Ritual Practices of Ancient Indic Buddhism
Whilst ritual in the Indic context has enjoyed a wealth of treatment, in the case of Buddhism it is an under researched, and hence poorly understood phenomenon. This lacuna may be attributed to two factors. First, is the enduring scholarly predilection of the late nineteenth and early twentieth centuries, which envisaged Buddhism either as a rehashing of a mytho-naturalistic system, or as a rational philosophy and antithesis to the sacrifice based Vedic society from whence it emerged in the c. 4th century BCE – any ritual elements in Buddhist literature were hence rejected as degradations of a supposedly philosophical rationale. Second, and notwithstanding firm revisions to the above positions, is the notable dearth of evidence in this regard – no single source type, material or textual, provides a comprehensive picture of ritual practice, an issue compounded by the majority being devoid of context and historicity. That is not to say we hold a tabula rasa – there are sporadic forays into Buddhist ritual practice to be found dotted throughout scholarship. But the majority of studies are biased to a single source group, often divorced from socio-historical circumstances.

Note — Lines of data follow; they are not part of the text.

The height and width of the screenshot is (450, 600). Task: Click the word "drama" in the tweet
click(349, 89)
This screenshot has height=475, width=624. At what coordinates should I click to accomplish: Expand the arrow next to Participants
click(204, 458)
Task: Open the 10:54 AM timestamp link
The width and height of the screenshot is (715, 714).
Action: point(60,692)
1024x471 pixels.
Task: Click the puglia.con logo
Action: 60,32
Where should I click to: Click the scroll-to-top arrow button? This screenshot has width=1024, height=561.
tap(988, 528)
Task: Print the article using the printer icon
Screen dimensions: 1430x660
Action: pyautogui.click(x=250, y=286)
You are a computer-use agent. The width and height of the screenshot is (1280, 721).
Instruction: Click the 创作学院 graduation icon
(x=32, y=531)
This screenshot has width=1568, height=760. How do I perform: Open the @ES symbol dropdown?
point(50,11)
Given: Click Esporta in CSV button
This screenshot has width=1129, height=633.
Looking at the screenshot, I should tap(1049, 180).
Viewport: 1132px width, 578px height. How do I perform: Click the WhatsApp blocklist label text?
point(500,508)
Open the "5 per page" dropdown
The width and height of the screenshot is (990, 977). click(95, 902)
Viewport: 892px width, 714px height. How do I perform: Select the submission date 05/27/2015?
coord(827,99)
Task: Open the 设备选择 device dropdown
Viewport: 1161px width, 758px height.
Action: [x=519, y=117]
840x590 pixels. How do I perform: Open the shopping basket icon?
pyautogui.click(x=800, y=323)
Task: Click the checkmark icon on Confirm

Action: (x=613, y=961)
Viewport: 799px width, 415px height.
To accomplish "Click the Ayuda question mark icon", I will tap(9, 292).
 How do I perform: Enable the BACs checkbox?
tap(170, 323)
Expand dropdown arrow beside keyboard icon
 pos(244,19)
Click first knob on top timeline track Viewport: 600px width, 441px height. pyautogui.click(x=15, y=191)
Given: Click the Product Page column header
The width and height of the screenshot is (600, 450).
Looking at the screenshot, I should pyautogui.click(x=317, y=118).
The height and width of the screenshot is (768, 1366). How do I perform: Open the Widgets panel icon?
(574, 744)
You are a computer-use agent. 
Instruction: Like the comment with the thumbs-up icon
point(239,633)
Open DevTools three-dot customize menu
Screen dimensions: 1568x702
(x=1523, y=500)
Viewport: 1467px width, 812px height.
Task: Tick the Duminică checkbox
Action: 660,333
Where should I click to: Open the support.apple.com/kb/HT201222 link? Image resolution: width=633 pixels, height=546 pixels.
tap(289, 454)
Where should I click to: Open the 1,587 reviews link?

Seeking to concurrently address these lacunae and methodological issues, this project represents the first attempt to classify and conceptualise the ritual practices of ancient Indic Buddhism. Following the principle that ritual cannot be understood apart from context, it advances a methodological framework, which utilises all the above sources in conjunction. Therethrough the fragments of ritual practice offered by each may be arranged into something more akin to a whole, and the historical manifestations of ritual practice, witnessed by material remains, may serve to contextualise and balance their highly standardised illustrations in textual sources. The central thrust of this project is to examine Indic Buddhist rituals as both normative systems of practice, mechanisms of radical change, dependent on localised economic, gendered, social and political structures, and structured by distinct behavioural, cognitive, causal, social, spatial and temporal conditions.